The current competition between China and the US or generally between the Western and Chinese political-economic model over global dominance is one of the most pressing topics of contemporary political sciences. The competition is taking place in all domains and utilizing a wide array of foreign policy tools.
From military standoff over Taiwan to information campaign over COVID-19 pandemics, to economic investments around the world, to the contest in cyberspace, we can identify numerous topics that are part of the broad topic. This article analyses one specific tool in a toolbox of the ongoing power competition - the utilization of private space companies.
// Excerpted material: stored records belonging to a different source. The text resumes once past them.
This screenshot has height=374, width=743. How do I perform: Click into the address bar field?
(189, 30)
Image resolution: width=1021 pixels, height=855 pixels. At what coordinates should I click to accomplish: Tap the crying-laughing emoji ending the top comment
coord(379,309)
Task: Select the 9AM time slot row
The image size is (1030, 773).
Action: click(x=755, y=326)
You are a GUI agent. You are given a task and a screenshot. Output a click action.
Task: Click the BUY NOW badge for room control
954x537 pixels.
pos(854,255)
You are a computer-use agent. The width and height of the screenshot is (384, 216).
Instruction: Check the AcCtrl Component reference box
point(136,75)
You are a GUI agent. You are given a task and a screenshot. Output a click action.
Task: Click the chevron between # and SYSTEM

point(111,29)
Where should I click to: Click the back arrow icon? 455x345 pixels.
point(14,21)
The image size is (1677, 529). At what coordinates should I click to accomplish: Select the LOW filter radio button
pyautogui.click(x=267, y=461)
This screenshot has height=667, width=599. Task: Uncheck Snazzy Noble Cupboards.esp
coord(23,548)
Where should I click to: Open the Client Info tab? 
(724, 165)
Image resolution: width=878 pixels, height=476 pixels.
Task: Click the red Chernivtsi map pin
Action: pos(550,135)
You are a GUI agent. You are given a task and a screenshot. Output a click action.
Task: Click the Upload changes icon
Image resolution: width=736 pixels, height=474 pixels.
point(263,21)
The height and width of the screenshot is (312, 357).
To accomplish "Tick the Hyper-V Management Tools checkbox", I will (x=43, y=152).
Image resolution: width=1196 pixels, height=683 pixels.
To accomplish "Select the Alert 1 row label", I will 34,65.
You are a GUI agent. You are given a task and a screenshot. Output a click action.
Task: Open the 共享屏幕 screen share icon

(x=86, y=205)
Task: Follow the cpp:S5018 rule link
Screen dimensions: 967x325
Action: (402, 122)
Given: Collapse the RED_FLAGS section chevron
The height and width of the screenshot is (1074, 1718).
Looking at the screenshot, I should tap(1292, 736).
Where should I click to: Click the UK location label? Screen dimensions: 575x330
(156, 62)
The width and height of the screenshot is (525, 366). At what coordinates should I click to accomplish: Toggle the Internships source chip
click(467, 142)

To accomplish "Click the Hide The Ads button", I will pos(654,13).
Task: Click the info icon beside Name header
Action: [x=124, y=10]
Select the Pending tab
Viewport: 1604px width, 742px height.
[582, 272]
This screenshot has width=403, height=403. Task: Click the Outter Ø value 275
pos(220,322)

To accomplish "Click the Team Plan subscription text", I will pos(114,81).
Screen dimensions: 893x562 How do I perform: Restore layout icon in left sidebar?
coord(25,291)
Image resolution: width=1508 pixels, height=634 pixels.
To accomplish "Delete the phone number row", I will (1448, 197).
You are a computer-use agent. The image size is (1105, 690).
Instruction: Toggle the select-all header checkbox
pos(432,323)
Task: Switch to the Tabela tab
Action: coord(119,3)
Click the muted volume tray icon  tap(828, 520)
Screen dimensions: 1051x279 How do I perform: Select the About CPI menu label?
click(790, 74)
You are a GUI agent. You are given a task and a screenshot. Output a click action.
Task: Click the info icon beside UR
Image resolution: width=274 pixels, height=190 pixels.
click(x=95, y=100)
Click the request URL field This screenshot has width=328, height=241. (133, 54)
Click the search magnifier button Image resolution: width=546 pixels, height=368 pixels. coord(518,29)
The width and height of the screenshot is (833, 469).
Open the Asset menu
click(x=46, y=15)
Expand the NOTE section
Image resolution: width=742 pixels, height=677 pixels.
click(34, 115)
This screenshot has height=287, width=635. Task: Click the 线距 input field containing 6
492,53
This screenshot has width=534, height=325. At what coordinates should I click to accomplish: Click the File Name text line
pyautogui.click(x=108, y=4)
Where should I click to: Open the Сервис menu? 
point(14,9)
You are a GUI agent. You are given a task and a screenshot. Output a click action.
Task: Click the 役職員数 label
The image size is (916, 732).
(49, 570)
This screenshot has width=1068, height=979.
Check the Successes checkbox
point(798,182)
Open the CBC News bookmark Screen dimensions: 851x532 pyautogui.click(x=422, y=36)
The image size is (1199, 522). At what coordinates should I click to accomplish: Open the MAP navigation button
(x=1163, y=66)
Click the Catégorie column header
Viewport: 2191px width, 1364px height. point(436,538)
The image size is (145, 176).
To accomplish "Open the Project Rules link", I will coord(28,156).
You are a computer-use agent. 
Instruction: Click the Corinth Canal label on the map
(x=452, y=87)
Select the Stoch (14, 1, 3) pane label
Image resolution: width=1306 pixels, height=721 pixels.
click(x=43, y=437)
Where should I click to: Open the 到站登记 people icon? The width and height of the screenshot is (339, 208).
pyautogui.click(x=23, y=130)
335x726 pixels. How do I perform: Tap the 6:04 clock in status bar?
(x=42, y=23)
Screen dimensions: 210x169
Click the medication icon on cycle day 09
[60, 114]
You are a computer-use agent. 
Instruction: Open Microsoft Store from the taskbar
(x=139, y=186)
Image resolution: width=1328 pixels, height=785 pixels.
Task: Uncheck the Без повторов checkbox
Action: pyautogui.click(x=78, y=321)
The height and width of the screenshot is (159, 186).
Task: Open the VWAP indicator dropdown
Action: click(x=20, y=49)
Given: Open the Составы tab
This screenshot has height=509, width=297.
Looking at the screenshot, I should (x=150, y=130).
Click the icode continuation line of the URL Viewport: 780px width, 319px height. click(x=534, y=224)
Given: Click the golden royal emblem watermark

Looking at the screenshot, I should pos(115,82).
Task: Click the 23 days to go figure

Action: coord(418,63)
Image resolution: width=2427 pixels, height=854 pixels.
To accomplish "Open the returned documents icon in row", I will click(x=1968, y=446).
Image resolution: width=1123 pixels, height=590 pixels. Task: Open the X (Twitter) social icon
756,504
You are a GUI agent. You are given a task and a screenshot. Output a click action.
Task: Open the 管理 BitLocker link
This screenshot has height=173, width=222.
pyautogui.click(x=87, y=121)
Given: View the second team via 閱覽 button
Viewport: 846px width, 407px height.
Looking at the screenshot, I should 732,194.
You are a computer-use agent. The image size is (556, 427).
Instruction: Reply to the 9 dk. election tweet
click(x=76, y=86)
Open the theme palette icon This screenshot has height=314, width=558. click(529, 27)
Like the terrestrial international politics following the end of the Cold War, outer space is shifting from the utilization of geopolitical tools only to the increasing reliance on geoeconomic means of power competition. The rapid growth of the number of private actors operating in the domain changes the nature of the activity but does not settle the conflict lines present in international politics.
This article reconceptualizes the New Space era and the heating geoeconomic competition by adding into consideration the Mahanian view on the sustainability of operations in non-land domains through the utilization of commercial activities and the different approaches taken by authoritarian and democratic regimes. While originally designed for the sea domain, this article claims, that his thought might be used for other domains including outer space to aid us to spot different approach to the utilization of private space companies as geoeconomic tools in the West (including the US and Europe) and China as main competitors.
The article responds to the question of the difference between the approach to the private space companies in the West and in China and of sustainability of the different trajectories taken.